▸ Task goal:
Go through the data below. List every line that holds the word "agent".

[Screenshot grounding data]
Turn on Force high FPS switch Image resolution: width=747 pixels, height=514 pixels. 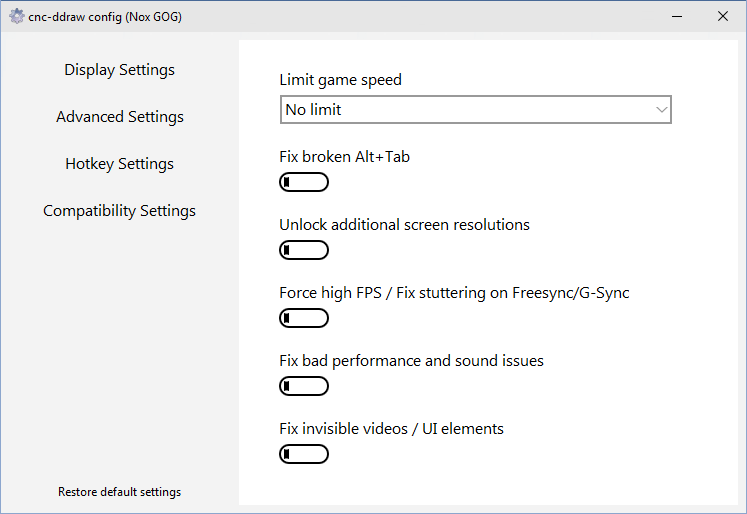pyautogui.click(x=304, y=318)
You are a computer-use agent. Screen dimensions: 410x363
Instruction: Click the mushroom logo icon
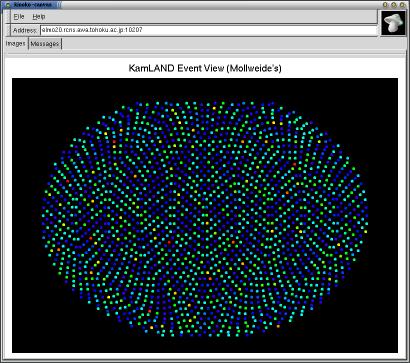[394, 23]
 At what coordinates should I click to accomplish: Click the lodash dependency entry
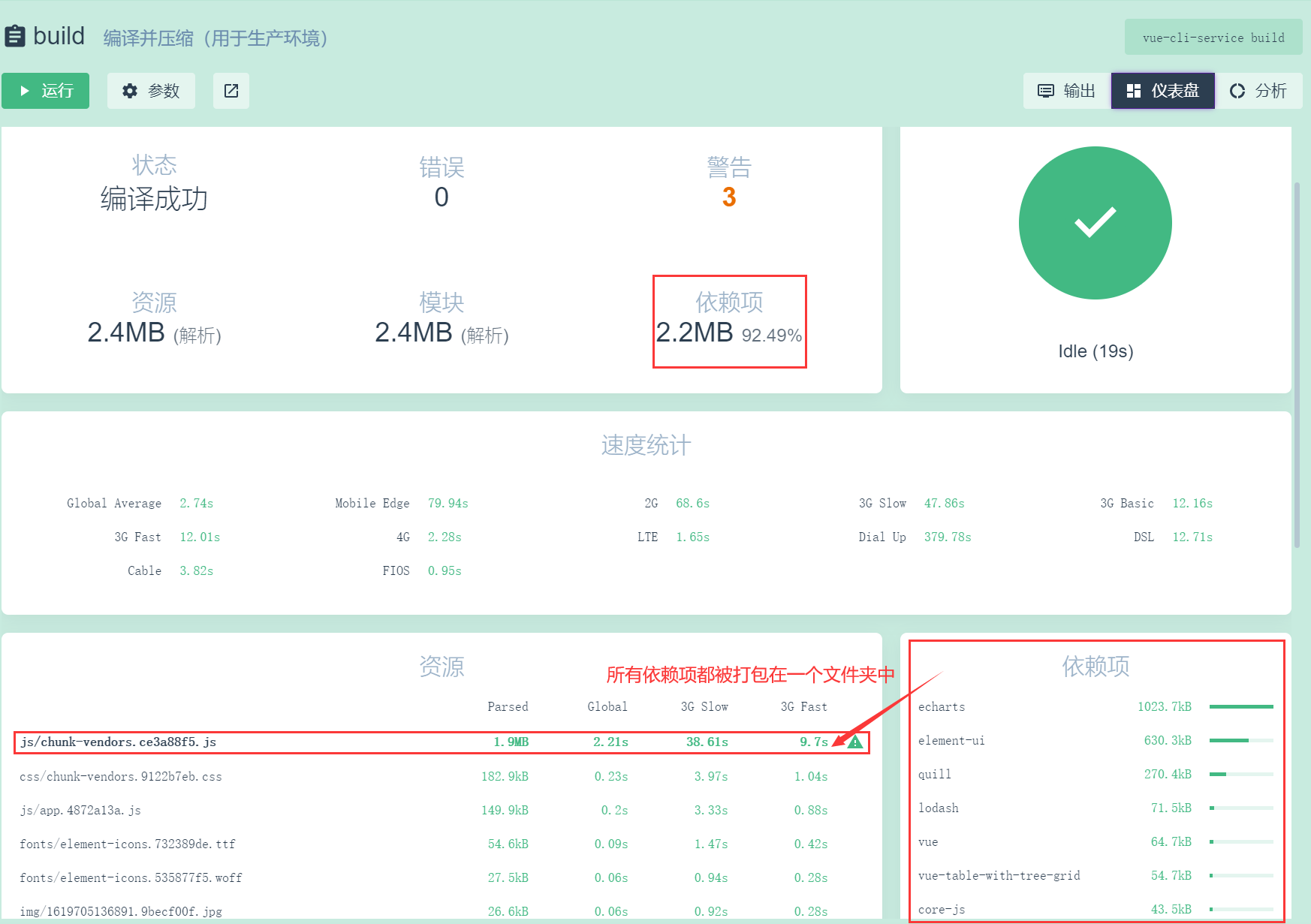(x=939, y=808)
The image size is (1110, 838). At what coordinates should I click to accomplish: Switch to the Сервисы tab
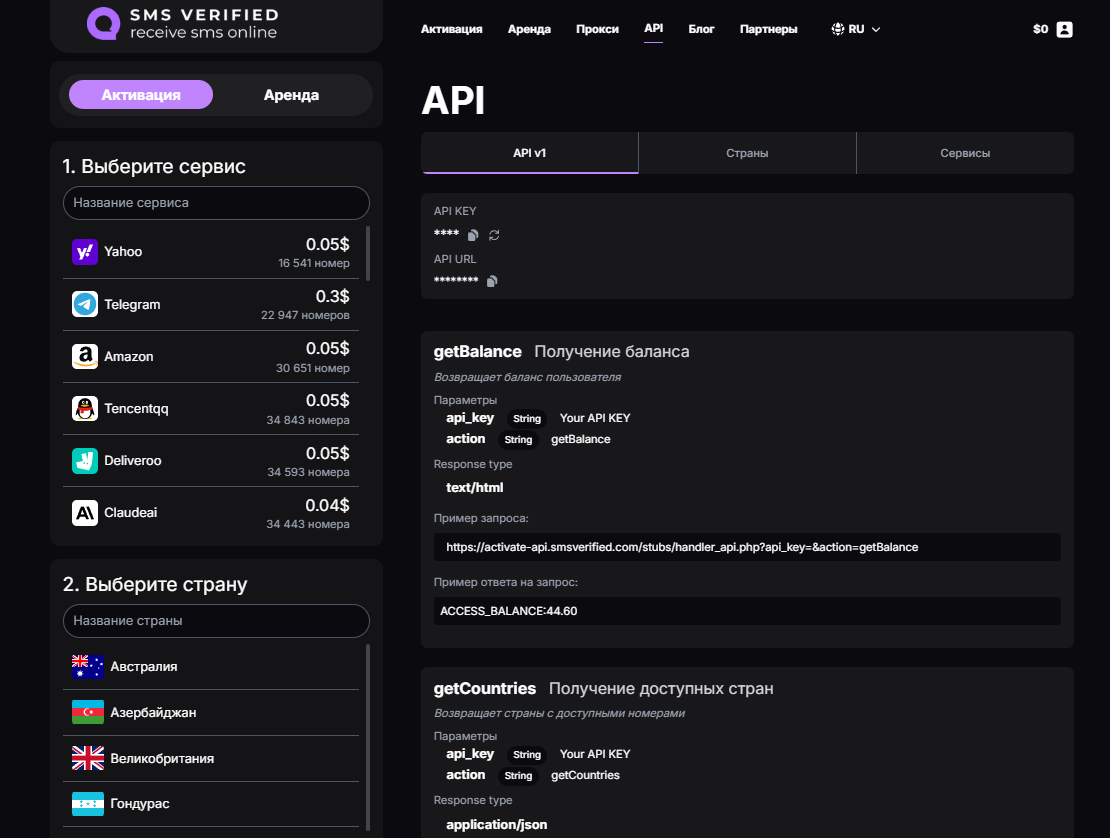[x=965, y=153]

---

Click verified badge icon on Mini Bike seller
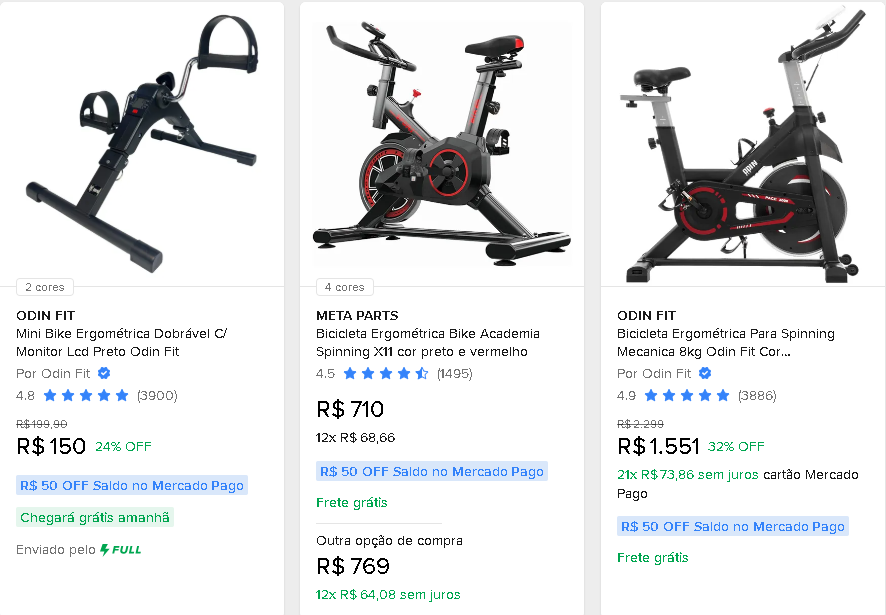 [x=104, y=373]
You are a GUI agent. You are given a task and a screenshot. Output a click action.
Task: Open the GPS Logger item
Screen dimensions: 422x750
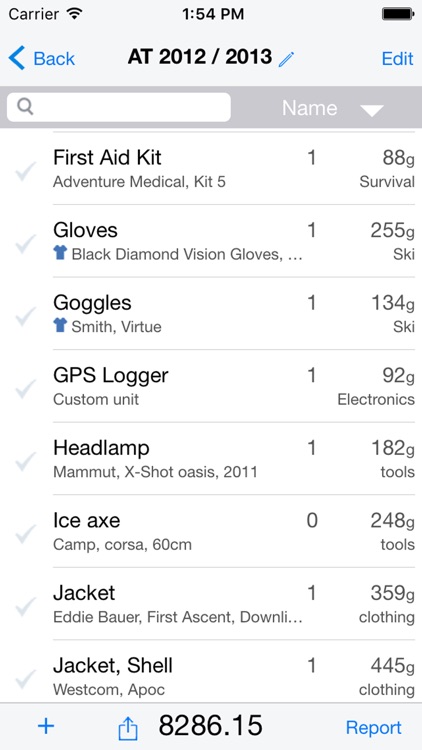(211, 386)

▸ Finished task:
You are a computer-use agent. Screen dimensions: 410x363
You are a GUI agent. You are given a task and a screenshot. Output a click action.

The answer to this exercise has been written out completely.